Last year, for the first time in my adult life, my reading list didn't break 100 — and that was even after I let myself count everything I'd read for work, including galleys I proofread and manuscripts I edited. I topped out at 99, with an advance reading copy of the delightful BE FRANK WITH ME by Julia Claiborne Johnson. (Read it, it'll make you happy.)
This year my pace is even worse: I finished my 73rd book of the year, Thomas Mullen's DARKTOWN, yesterday, and again that list includes proofread galleys and edited manuscripts. If I keep reading at this rate, I won't even break 90 by the end of the year.
What happened to me? I got a smartphone. Apps now fill the waiting time I used to spend reading. Waiting for a bus? I'll check in with my virtual pals on Nats Twitter. Stuck on the Metro? Let's level up on Candy Crush. Train to New York? Somebody linked to a great article in The Atlantic . . . and am I caught up on the Wittertainment podcast?
I'm frittering my reading life away, and this year in particular the election news has become a malign drug. I know who I'm voting for. I know her adversary is a candidate of unprecedented venality and ignorance. I don't need to be any better informed about that person than I already am, and it's literally giving me nightmares.

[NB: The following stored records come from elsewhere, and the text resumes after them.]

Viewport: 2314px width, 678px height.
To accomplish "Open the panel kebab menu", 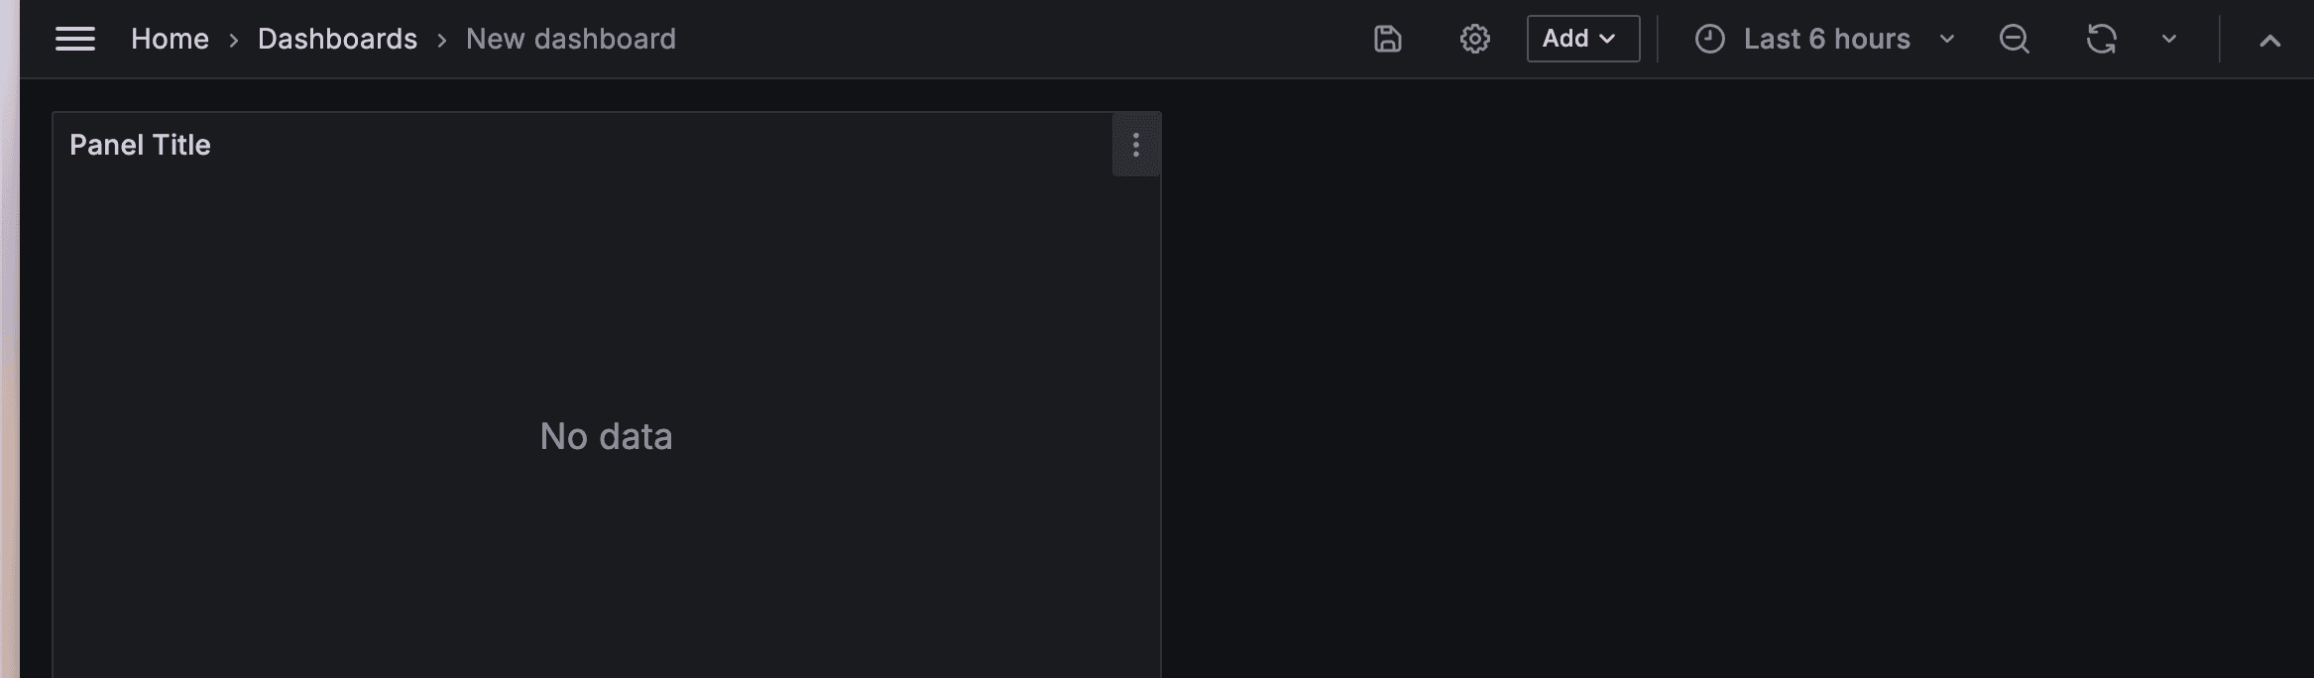I will pos(1136,144).
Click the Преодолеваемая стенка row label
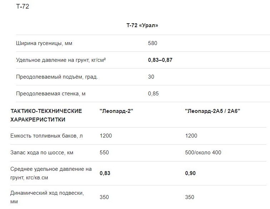 [51, 94]
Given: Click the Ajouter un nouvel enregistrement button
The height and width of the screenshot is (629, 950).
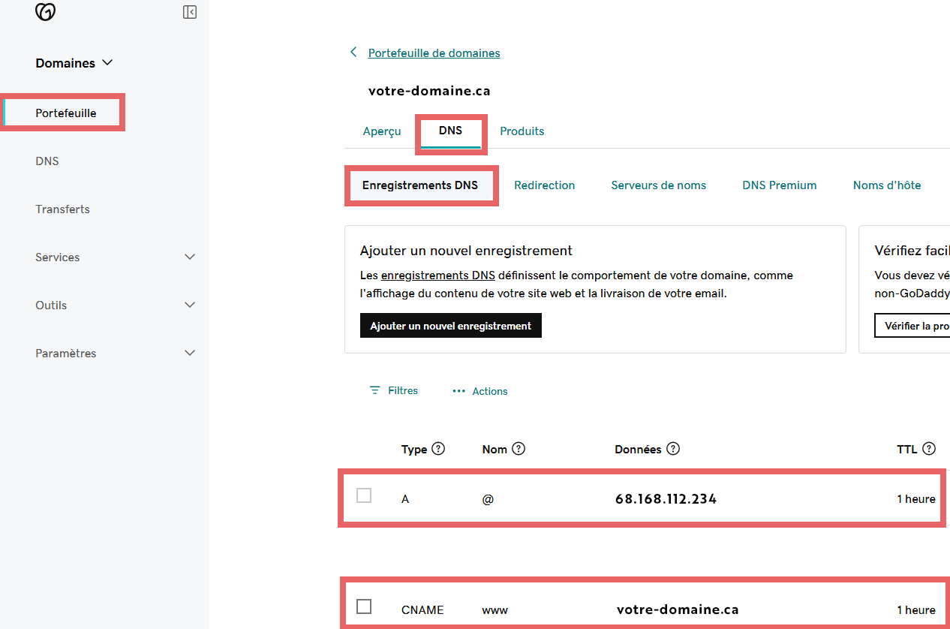Looking at the screenshot, I should tap(450, 325).
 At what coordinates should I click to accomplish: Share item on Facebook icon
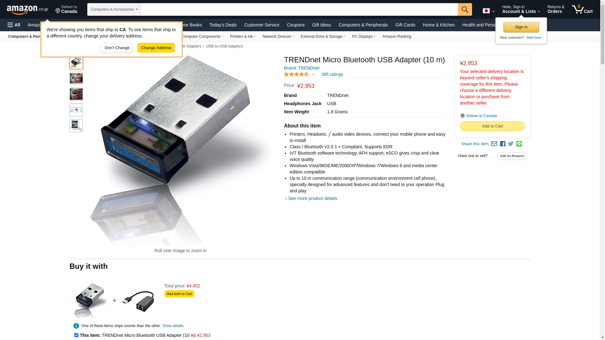tap(503, 144)
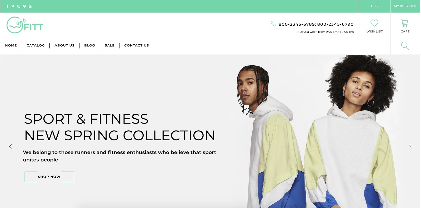Screen dimensions: 421x208
Task: Click the search magnifier icon
Action: [405, 46]
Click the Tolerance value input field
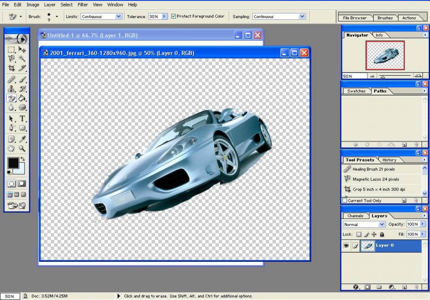Viewport: 430px width, 300px height. click(155, 16)
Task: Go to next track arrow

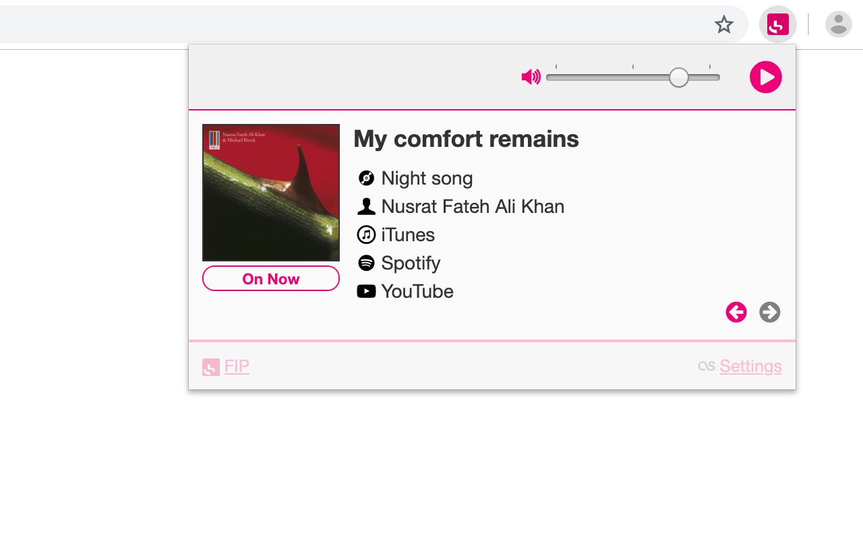Action: [769, 312]
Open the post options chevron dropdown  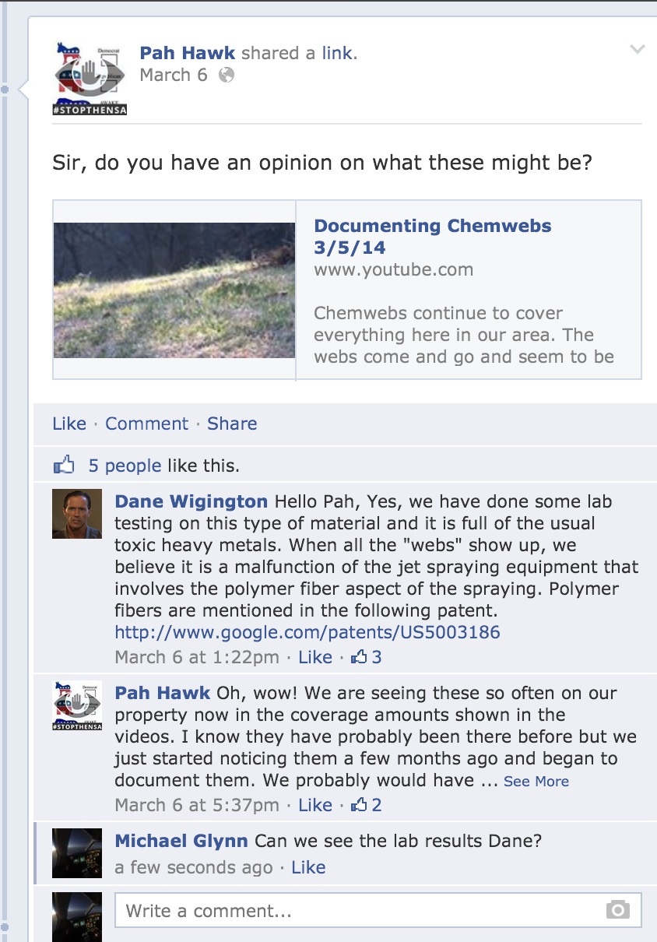click(x=637, y=51)
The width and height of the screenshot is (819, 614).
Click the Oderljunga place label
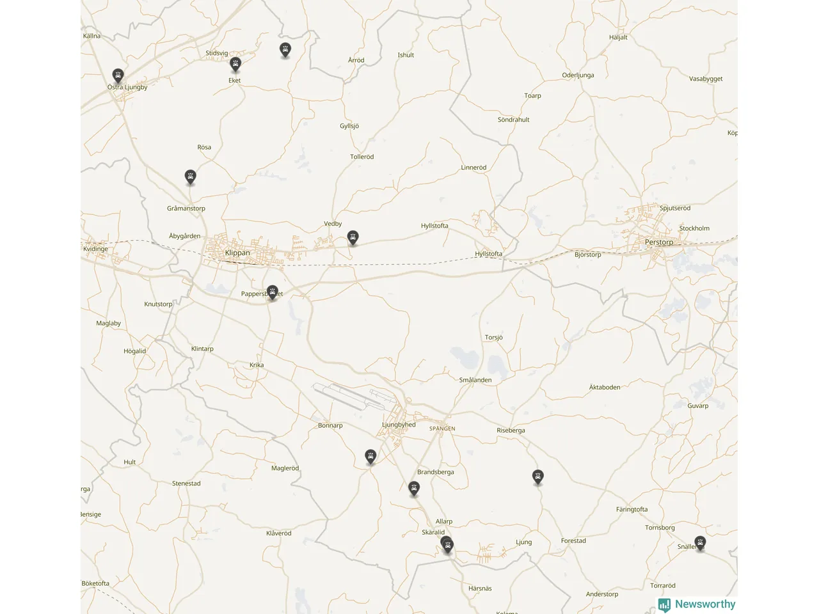tap(578, 75)
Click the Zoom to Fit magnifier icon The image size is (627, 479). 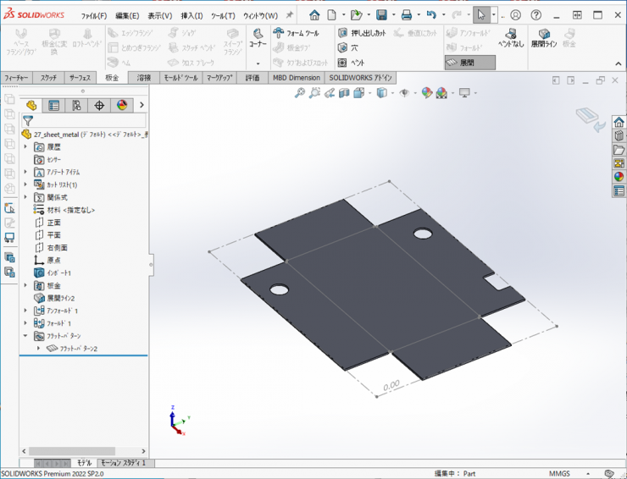coord(300,93)
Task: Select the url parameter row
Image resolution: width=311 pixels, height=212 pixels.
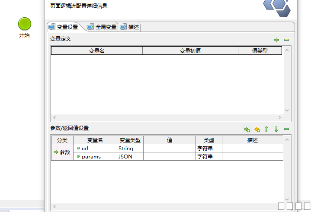Action: tap(95, 148)

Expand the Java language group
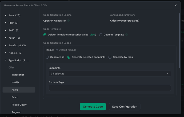pos(6,15)
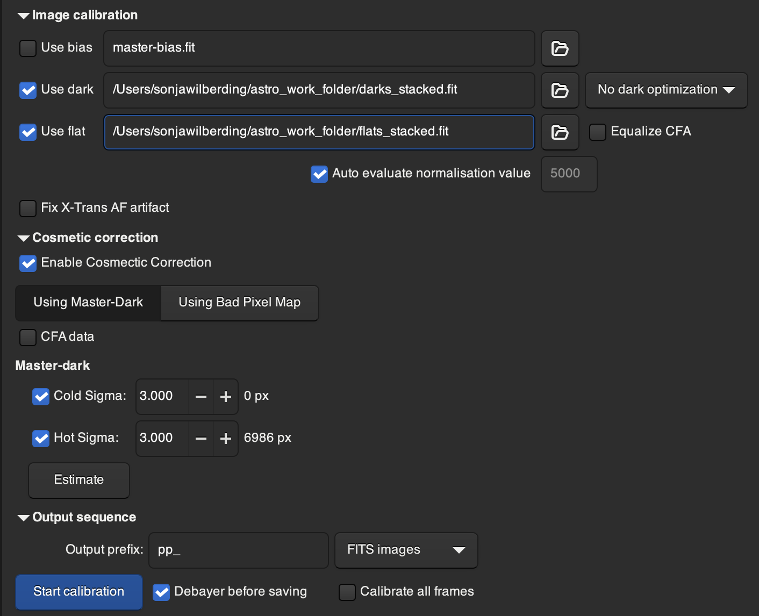Image resolution: width=759 pixels, height=616 pixels.
Task: Browse for the master dark file
Action: [560, 90]
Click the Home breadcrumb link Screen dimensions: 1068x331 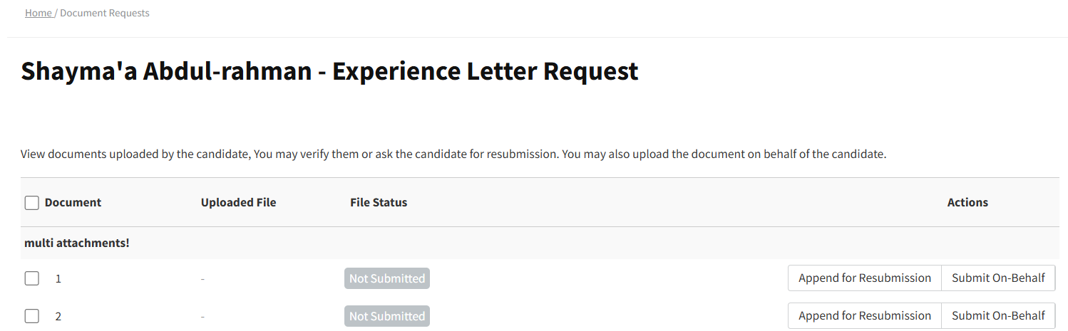[x=38, y=13]
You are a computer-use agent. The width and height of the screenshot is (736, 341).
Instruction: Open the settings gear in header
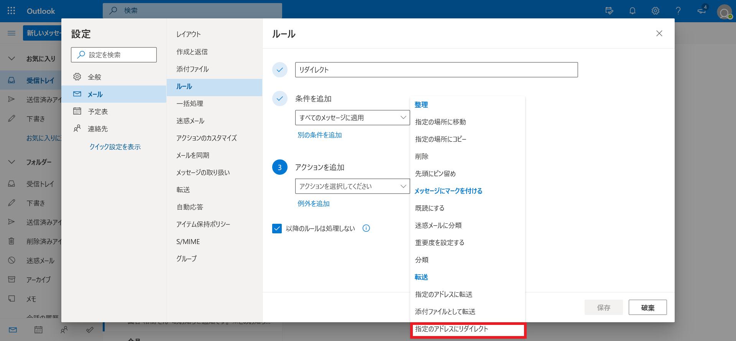(x=656, y=11)
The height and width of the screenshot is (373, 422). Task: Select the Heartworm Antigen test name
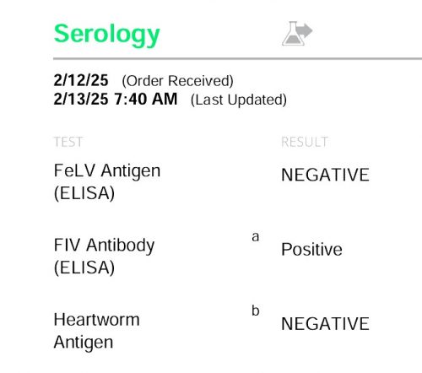pos(96,331)
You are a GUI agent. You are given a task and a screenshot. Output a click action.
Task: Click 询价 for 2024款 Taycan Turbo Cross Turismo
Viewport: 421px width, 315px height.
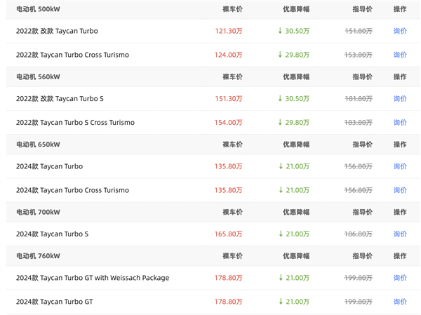point(400,190)
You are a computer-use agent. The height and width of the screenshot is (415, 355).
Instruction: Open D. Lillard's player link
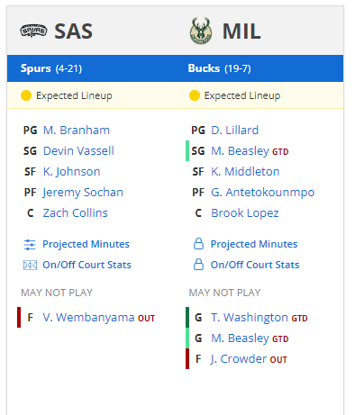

So for the month of November, I'm changing course. I'm retreating into words on the page, and the goal is to read 30 books by the end of the month. That's a lot, but it's doable if I stay off social media and allow myself a few semi-cheats:
- Three of these books can be work-related (galleys I'm proofreading or manuscripts I'm editing)
- Three of these books can be re-reads
- A book longer than 500 pages counts as two books (I'm making this exception specifically for James Michener's TEXAS, which someone sent me as part of last month's book swap)
- Three of these books can be young-adult or children's books
Onward . . .
2 comments:
I'm pleased to see you posting a little more often lately. I miss having you post daily, but I imagine that would cut even more deeply into your reading time.
Oh, I'm impressed! I could never even come close to your yearly tally, topping at just over 30 a year personally. That said, I'm in the same boat as you, woefully behind this year. I just committed to finishing at least the 7 I've begun. A few long flights in my future might help. Looking forward to seeing your progress.